Agent's brain was a Deep Deterministic Policy Gradient, an Actor-Critic class Reinforcement Learning algorithm. It is an actor-critic algorithm, which means that it incorporates two separate neural networks.
One of them acts as an actor - it has one output for every dimention of action space and is directly responsible for actions of agent.
The other one is a critic - it assesses expected reward for choosing each state, and serves as loss function for the actor.

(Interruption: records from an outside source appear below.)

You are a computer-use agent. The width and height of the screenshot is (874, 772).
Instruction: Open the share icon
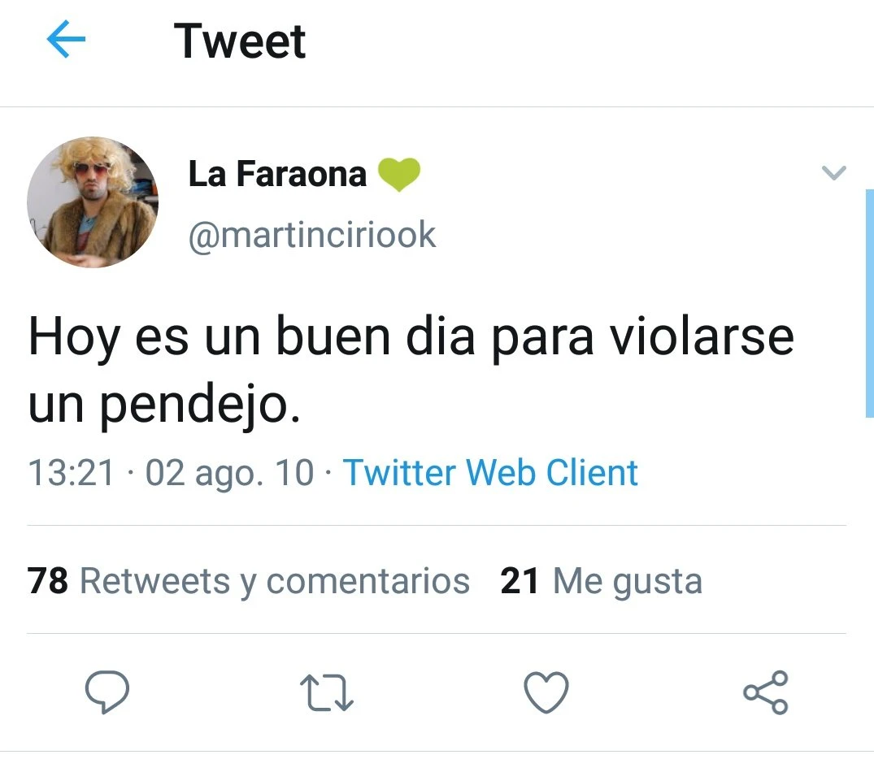tap(766, 692)
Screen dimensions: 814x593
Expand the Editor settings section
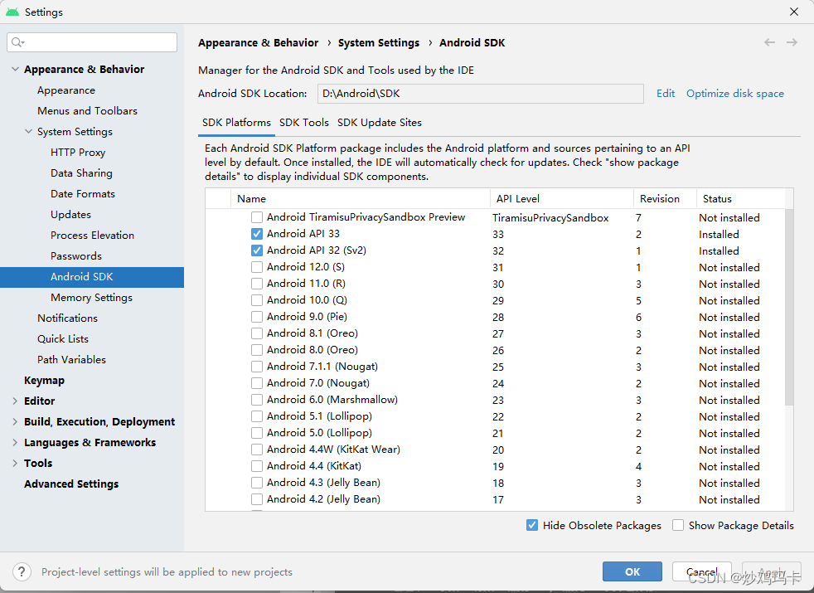click(15, 401)
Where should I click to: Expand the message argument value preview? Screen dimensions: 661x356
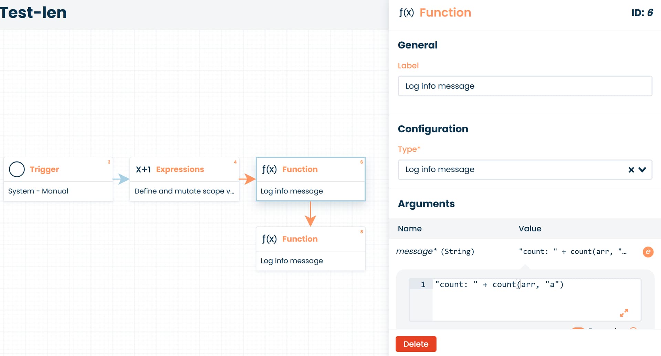573,252
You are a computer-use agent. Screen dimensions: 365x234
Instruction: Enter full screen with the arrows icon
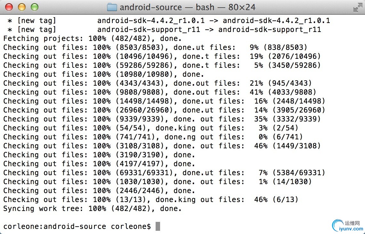(357, 7)
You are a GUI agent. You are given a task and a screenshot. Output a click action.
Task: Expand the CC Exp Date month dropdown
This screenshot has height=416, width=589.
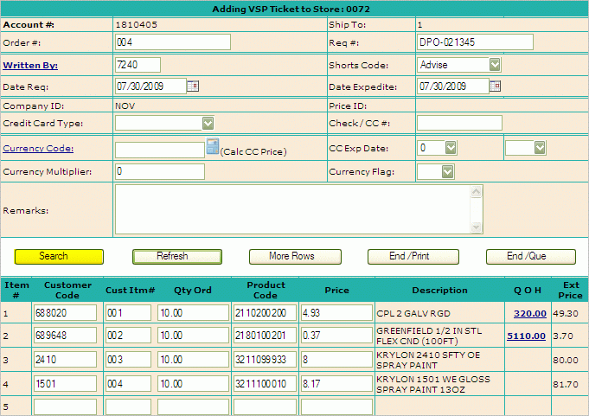(451, 148)
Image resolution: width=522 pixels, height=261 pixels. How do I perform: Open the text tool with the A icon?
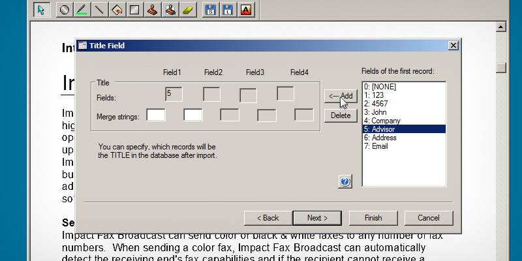[246, 10]
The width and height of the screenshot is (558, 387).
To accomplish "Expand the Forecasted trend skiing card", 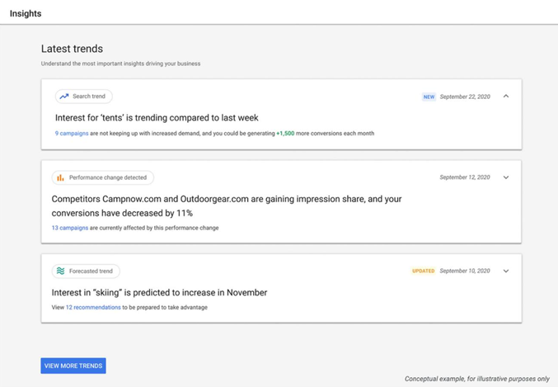I will [506, 271].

Training of the actor is then focused on maximising critic output, while critic is trained in a DQN-like manner
Parameter | Value |
---|---|
Replay buffer size | 1e6 |
BATCH_SIZE | 512 |
GAMMA | 0.99 |
TAU | 1e-3 |
LR_ACTOR | 1e-4 |
LR_CRITIC | 1e-3 |
UPDATE_EVERY | 4 |
Layer | Size |
---|---|
input | 33 |
batch_norm | - |
hidden_1 | 300 |
ReLU | - |
batch_norm | - |
hidden_2 | 200 |
ReLU | - |
batch_norm | - |
output | 4 |
Layer | Size |
---|---|
input | 33 |
batch_norm | - |
hidden_1 | 300 |
ReLU | - |
batch_norm | - |
concat with actor output | - |
hidden_2 | 204 |
ReLU | - |
output | 1 |
Agent was able to solve the environment in 791 episodes (mean window starting at 791st episode exceeded solution threshold).
Intermediate steps that helped the algorithm
- Incorporating the idea stating that "the bigger minibatch, the bigger the learning rate should be"
Introducing parameter noise could be a great improvement to quality of learning, as well as using prioritised experience buffer.